**PROBLEM TO WORK ON:**
Set down again, exactly and only, the lines from the one that contains "Where should I" through the last line of the records below, both included, but not the pictures.

-- Opening Marker --

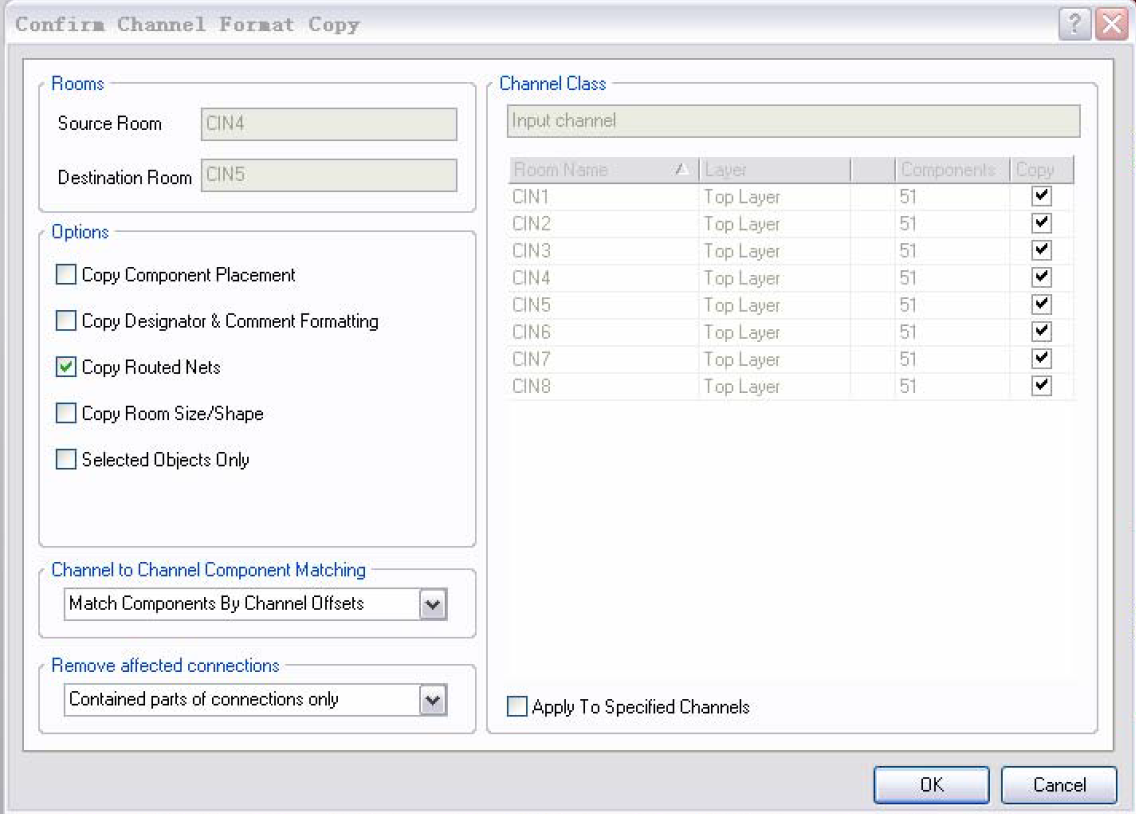This screenshot has width=1136, height=814.
Task: Check Selected Objects Only
Action: click(65, 459)
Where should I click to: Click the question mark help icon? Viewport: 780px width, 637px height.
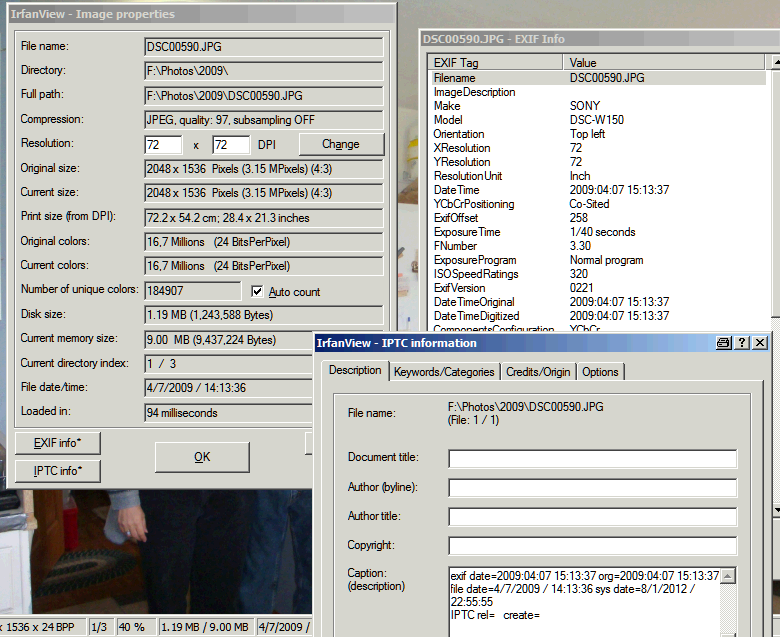pos(742,343)
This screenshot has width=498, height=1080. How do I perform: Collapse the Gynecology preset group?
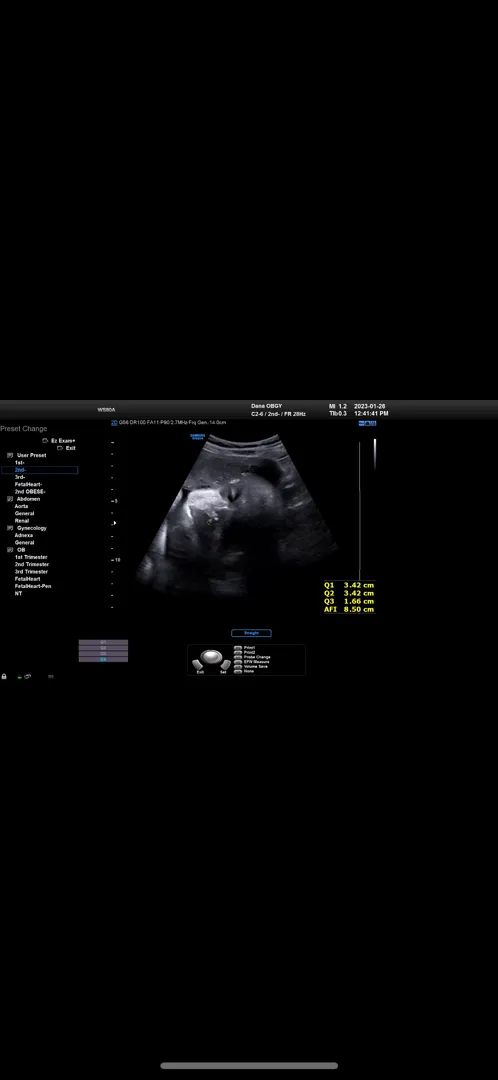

-- Closing Marker --

**TASK RESULT:**
Where should I click to: Click the question mark help icon? Viewport: 780px width, 637px height.
pos(742,343)
This screenshot has width=498, height=1080. How do I perform: Collapse the Gynecology preset group?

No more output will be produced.